Information in propositional proofs and algorithmic proof search

Jan Krajíček
Charles University
Monday, 1. March 2021 - 15:45 to 17:15
Motivated by the *informal* proof search problem:
 "Is there an optimal way to search for propositional proofs?"
I present a few proof complexity results, a new notion and some problems.

Feasible interpolation and (semi-)algebraic proof systems

Tuomas Hakoniemi
Universitat Politècnica de Catalunya
Monday, 15. February 2021 - 15:30 to 17:00
In this talk we discuss feasible interpolation for the algebraic and semialgebraic proof systems Polynomial Calculus, Sums-of-Squares and Sherali-Adams. We show that each system admits feasible interpolation in the following form: there is a poly-time algorithm that given two sets P(x,z) and Q(y,z) of polynomial constraints in distinct sequences x,y and z of variables; a refutation of the union of P(x,z) and Q(y,z) and an assignment a to the z variables, outputs either a refutation of P(x,a) or a refutation of Q(y,a). In each case the proof combines a semantic proof of the existence of a suitable resource-bounded refutation of either P(x,a) or Q(y,a) with an efficient proof search algorithm for the said refutations.

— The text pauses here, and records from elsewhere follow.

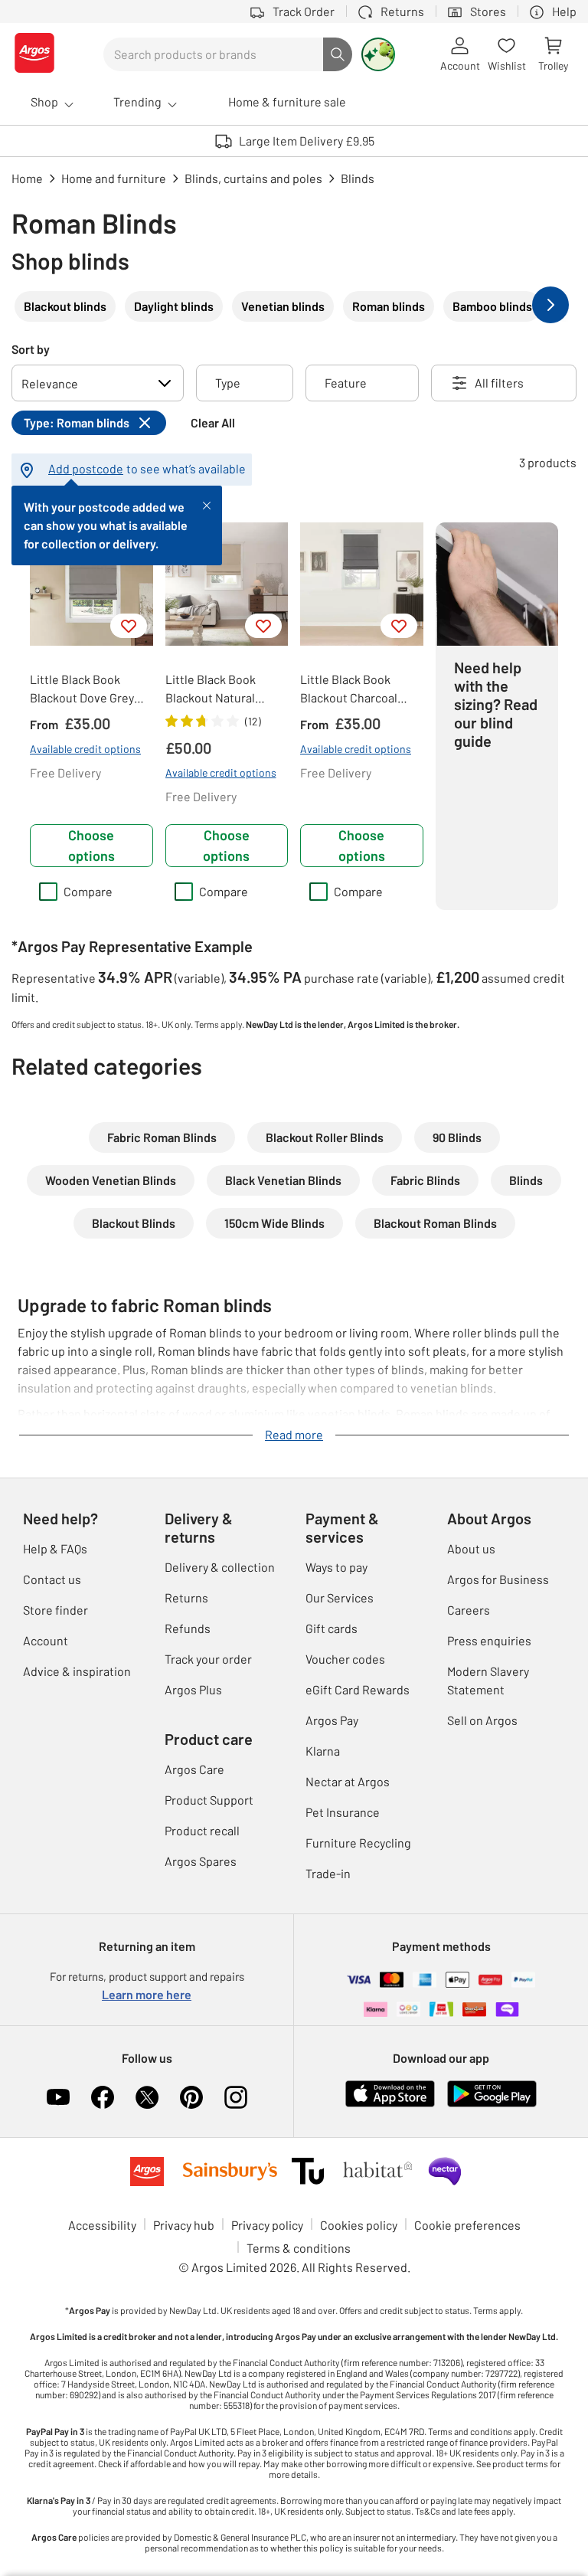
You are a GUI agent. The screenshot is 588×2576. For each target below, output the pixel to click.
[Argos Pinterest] (191, 2097)
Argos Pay (331, 1720)
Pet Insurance (342, 1812)
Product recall (202, 1830)
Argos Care (194, 1769)
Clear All (213, 422)
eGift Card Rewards (357, 1689)
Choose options (91, 845)
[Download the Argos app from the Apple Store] (390, 2103)
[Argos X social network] (147, 2097)
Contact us (52, 1579)
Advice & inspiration (77, 1671)
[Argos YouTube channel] (58, 2097)
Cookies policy (358, 2225)
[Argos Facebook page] (102, 2097)
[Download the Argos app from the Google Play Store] (492, 2103)
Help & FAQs (55, 1548)
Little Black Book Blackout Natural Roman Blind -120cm (219, 689)
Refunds (188, 1628)
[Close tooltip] (207, 504)
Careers (468, 1609)
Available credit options (85, 748)
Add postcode (85, 468)
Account (45, 1640)
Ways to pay (336, 1567)
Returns (186, 1597)
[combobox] (213, 54)
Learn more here (146, 1994)
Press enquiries (489, 1640)
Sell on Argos (482, 1720)
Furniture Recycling (358, 1842)
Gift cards (331, 1628)
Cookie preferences (467, 2225)
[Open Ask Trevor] (378, 54)
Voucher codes (345, 1658)
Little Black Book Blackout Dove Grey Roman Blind (82, 689)
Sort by (30, 349)
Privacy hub (183, 2225)
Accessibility (102, 2225)
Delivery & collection (220, 1567)
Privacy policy (267, 2225)
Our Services (339, 1597)
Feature (346, 382)
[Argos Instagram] (235, 2097)
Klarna (322, 1750)
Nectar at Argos (347, 1781)
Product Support (209, 1799)
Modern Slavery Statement (488, 1680)
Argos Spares (201, 1861)
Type (227, 382)
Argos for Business (498, 1579)
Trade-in (328, 1873)
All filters (499, 382)
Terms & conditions (299, 2247)
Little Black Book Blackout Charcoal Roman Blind (348, 689)
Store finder (55, 1609)
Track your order (208, 1658)
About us (471, 1548)
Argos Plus (193, 1689)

Quantified Boolean formulas: proof systems, circuit complexity, and solving

Olaf Beyersdorff
Friedrich Schiller University Jena
Monday, 11. January 2021 - 15:30 to 17:00
This talk will start with an overview of the relatively young field of QBF proof complexity, explaining QBF proof systems (including QBF resolution) and an assessment of which lower bound techniques are available for QBF proof systems. In the main part of the talk, I will explain hardness characterisations for QBF proof systems in terms of circuit complexity, yielding very direct connections between circuit lower bounds and QBF proof system lower bounds. The talk will also cover the relations between QBF resolution and QCDCL solving algorithms. Modelling QCDCL as proof systems we show that QCDCL and Q-Resolution are incomparable.

This talk is based on two recent papers, joint with Joshua Blinkhorn and Meena Mahajan (LICS'20) and with Benjamin Boehm (ITCS'21).

Propositional branching program proofs and logics for L and NL

Sam Buss
University of California, San Diego
Monday, 14. December 2020 - 15:30 to 17:00
We introduce systems of propositional logic for reasoning directly with decision trees, non-deterministic decision trees, branching programs and non-deterministic branching programs. These propositional systems allow reasoning about properties in non-uniform logarithmic space and non-deterministic logarithmic space. We also report on work-in-progress to use these propositional proof systems for the bounded arithmetic theories VL and VNL with proof theoretic strength corresponding to logarithmic space and non-deterministic logarithmic space. The talk will start with an overview of the propositional proof systems which are already known to have close correspondences with bounded arithmetic. The new results are joint work with Anupam Das and Alexander Knop.